フロント/話題と人花嶋 温子さん(天神祭ごみゼロ大作戦実行委員会実行委員長、なにわエコ会議会長、大阪産業大学講師)

2017年08月17日グローバルネット2017年8月号

100万人規模の祭りで初めてリユース食器を導入
日本三大祭りの一つ、天神祭でごみゼロを目指す

「ごみの出ないきれいなお祭りにしたいという思いはみんな一緒。むちゃなことだし、勝算もないけれど、面白いからとにかくやってみよう」と語るのは、天神祭ごみゼロ大作戦実行委員長の花嶋さん。
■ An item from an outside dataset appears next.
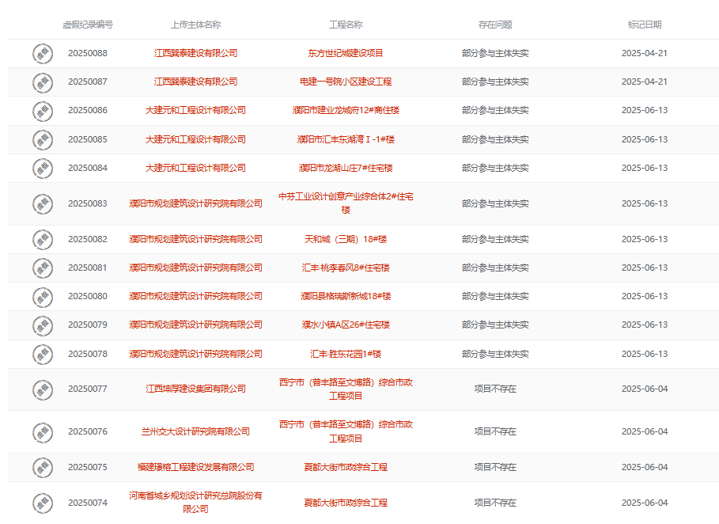The image size is (719, 524).
Task: Click the 虚假纪录编号 column header
Action: pyautogui.click(x=88, y=25)
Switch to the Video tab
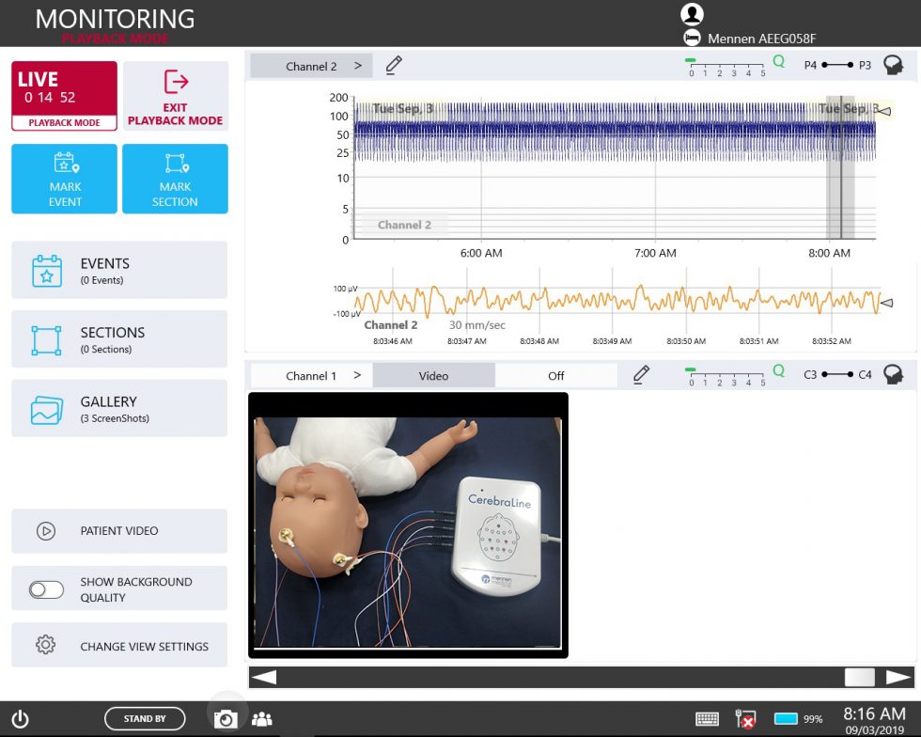The width and height of the screenshot is (921, 737). pyautogui.click(x=433, y=374)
7 月24 ~ 25 日に開催された大阪の天神祭は日本三大祭りの一つで、毎年130 万人を超える人が訪れる。露天商の数も日本最大規模という大きな祭りで、今年初めてごみゼロを目指す取り組みが実施された。

昨年は2 日間で60 トンのごみが出た。至る所にごみが散乱し、「ごみの祭典」とまでいわれていたが、花嶋さんは「これだけのごみが出ていることを皆に伝えないと。誰かが拾い、処理して、お金も払っている。ごみの実態を知ることで対策にもつながる」と、去年の天神祭でごみの実態調査を実施した。リサイクルできるびんやペットボトルなどの飲料容器が全体の40%を占めていたが、食べ残しなどのごみも混ざっていたため、99% がリサイクルされずに処分されていた。

大阪府内のNPO や行政、露天商の組合、廃棄物処理業者の組合、地元商店街、ボランティア協会などが参加する実行委員会が今年3 月に立ち上がり、2014年からごみゼロの活動を行っている京都の祇園祭を参考に、リユース食器の導入や資源の分別回収などの導入を決めた。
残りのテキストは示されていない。